Italy's 2006 budget deficit is heading towards at least 4.1 per cent of gross domestic product but could rise to 4.6 per cent or more.
The Italian treasury's new forecast, released after its due diligence of public finances inherited from Silvio Berlusconi's previous administration, compares with a 3.8 per cent target set by Mr Berlusconi and agreed with Italy's European Union partners.
In view of the latest forecasts extra 2006 deficit cutting measures are "inevitable," economy minister Tommaso Padoa-Schioppa, making this commitment for the first time since the government took office last month.

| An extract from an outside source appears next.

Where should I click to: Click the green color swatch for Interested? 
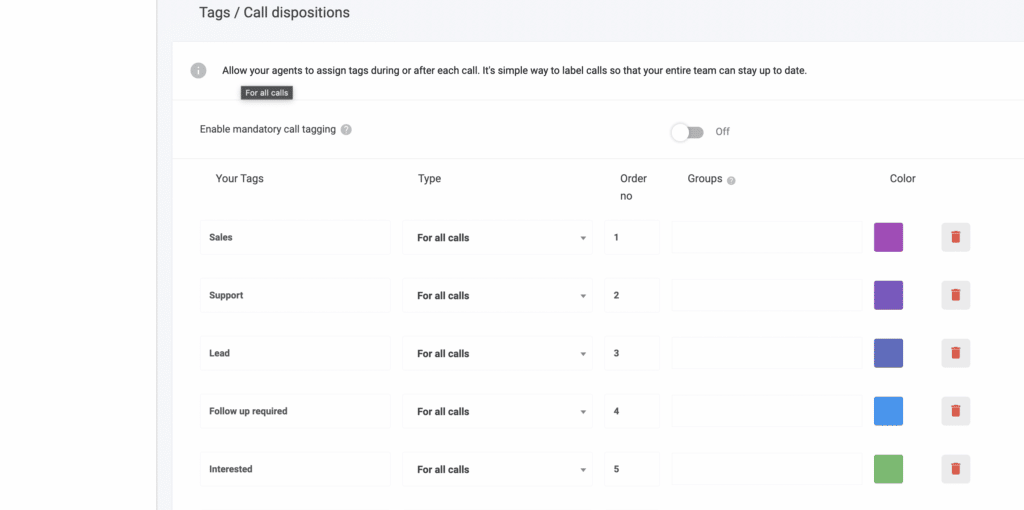pos(888,469)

He did not quantify the size or the exact timing of the emergency deficit-cutting measures the government plans.
The due diligence committee, containing members from the Economy Ministry, the Bank of Italy and national statistics bureau ISTAT, underlined "the grave state of public accounts . . . which may still not have fully emerged".

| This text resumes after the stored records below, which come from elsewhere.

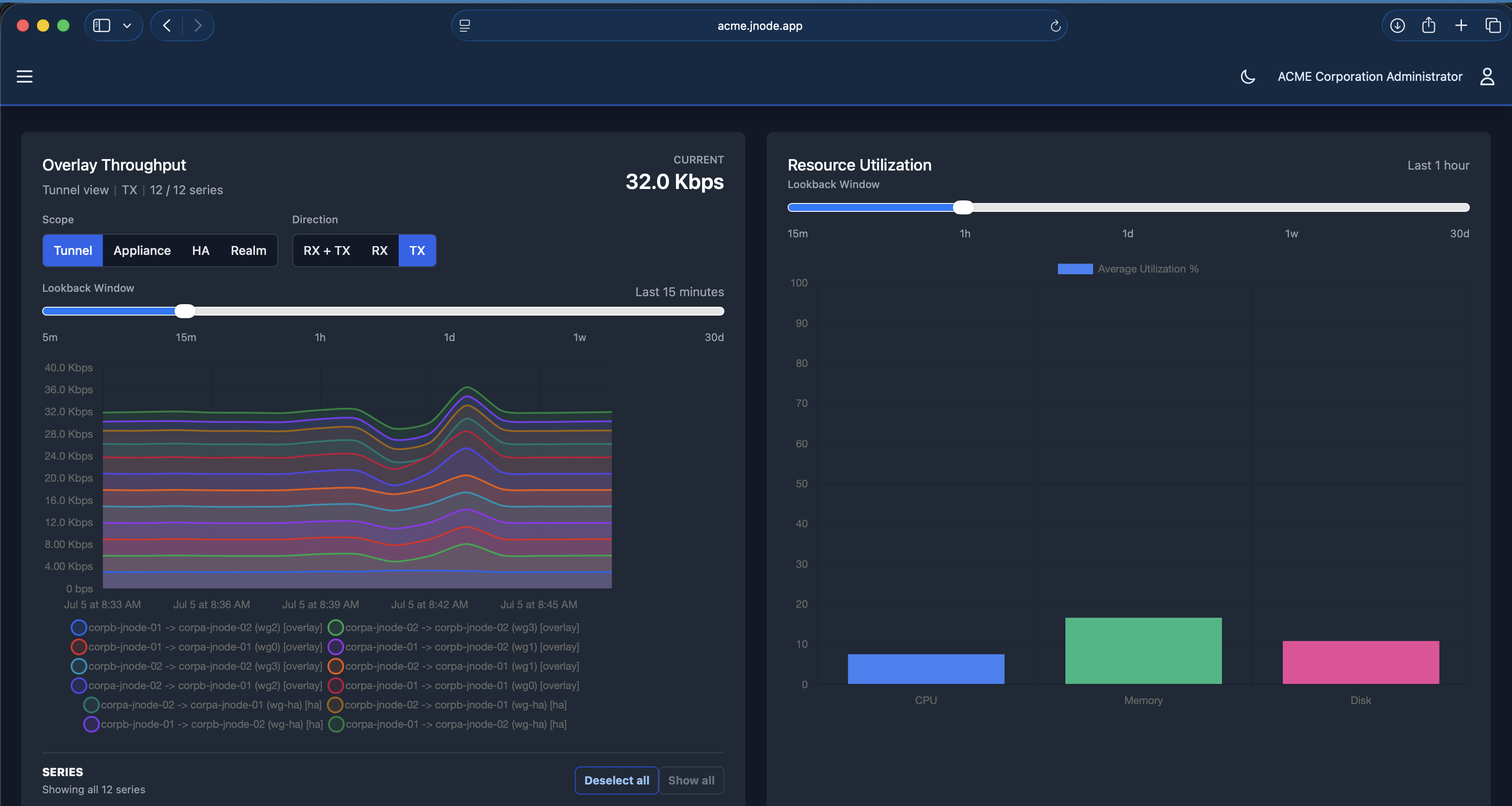Open the hamburger navigation menu
Image resolution: width=1512 pixels, height=806 pixels.
(24, 76)
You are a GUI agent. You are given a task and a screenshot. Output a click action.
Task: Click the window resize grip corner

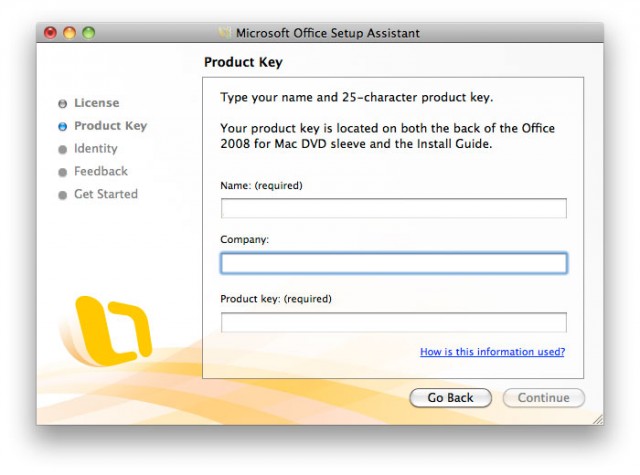point(598,419)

The committee said that its deficit forecast of 4.1 per cent was subject to "numerous risks" which could worsen the final result by "at least 0.5 per cent of GDP".

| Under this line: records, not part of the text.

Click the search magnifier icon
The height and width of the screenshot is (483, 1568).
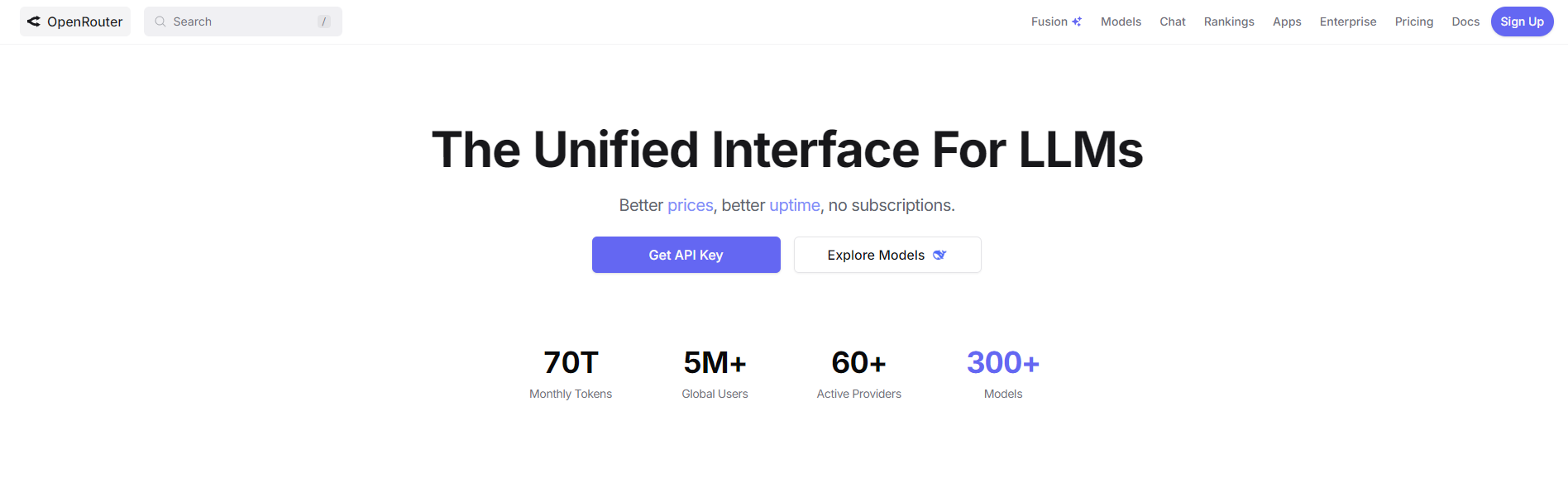coord(160,22)
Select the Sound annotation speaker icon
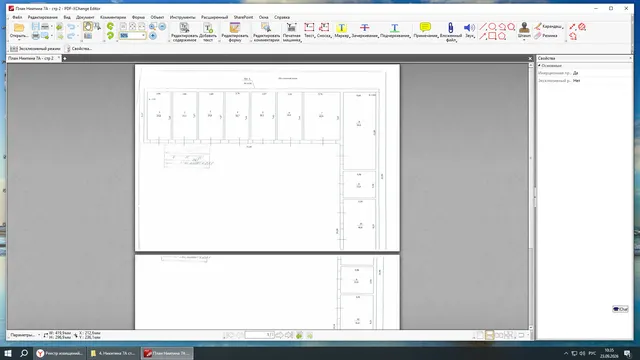The image size is (640, 360). pos(469,31)
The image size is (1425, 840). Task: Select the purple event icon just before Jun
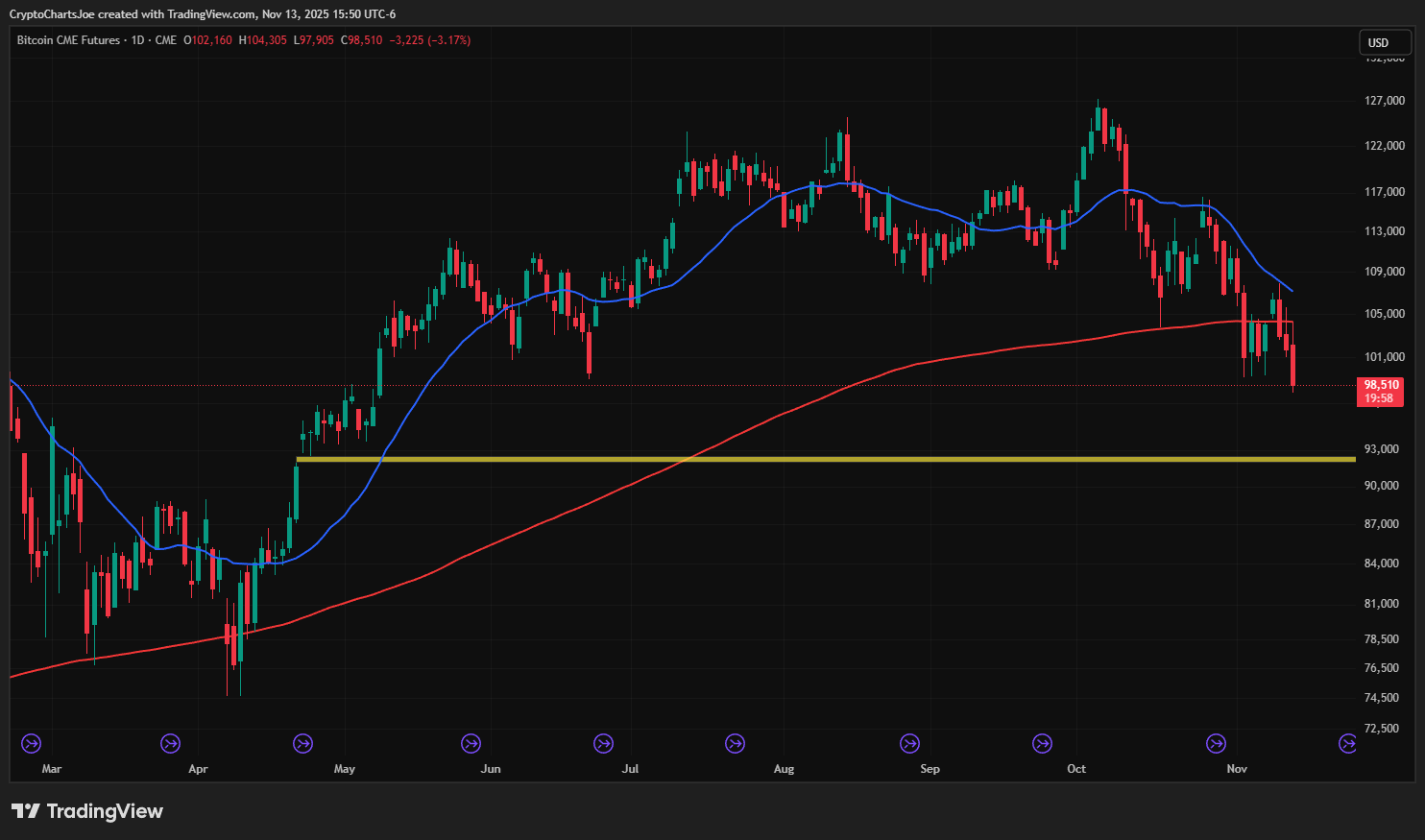coord(471,743)
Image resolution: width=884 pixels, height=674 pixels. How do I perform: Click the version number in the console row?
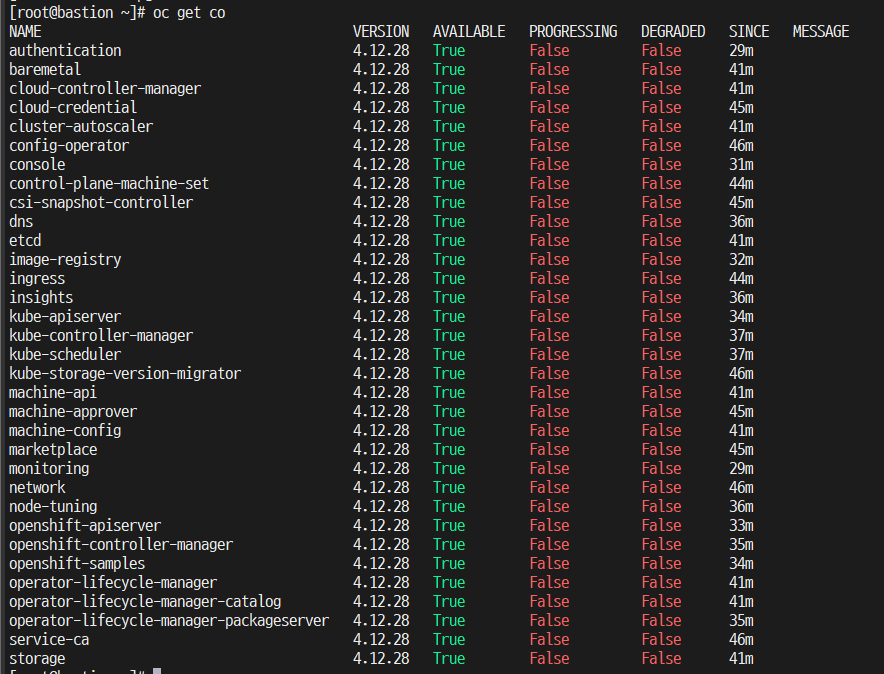pyautogui.click(x=381, y=164)
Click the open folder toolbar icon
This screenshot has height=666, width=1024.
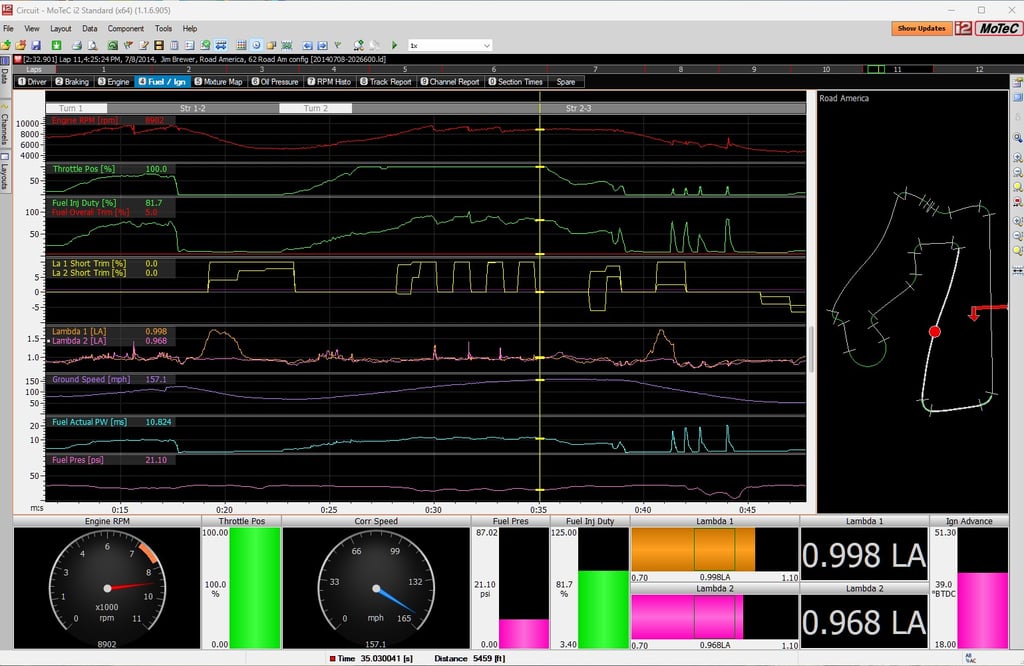click(21, 45)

These risks all stemmed from doubts about the quality and the implementation of measures contained in the 2006 budget adopted by the previous government, the Treasury said.
When it presented its Stability Programme to the European Commission last year, Italy pledged to use structural measures to cut the deficit by 0.8 per cent of GDP in 2006 and by the same amount in 2007.
It also committed to ensuring that the 2007 deficit would be clearly below 3 per cent of GDP and that the debt-to-GDP ratio would fall. Last year's deficit rose to 4.1 per cent of GDP from 3.4 per cent, to hit its highest level since 1996.
The deficit has exceeded the European Union's 3 per cent of GDP ceiling for the last three years. Italy's massive national debt - the world's third largest in absolute terms - rose in 2005 to 106.4 per cent of GDP, the first increase since 1994.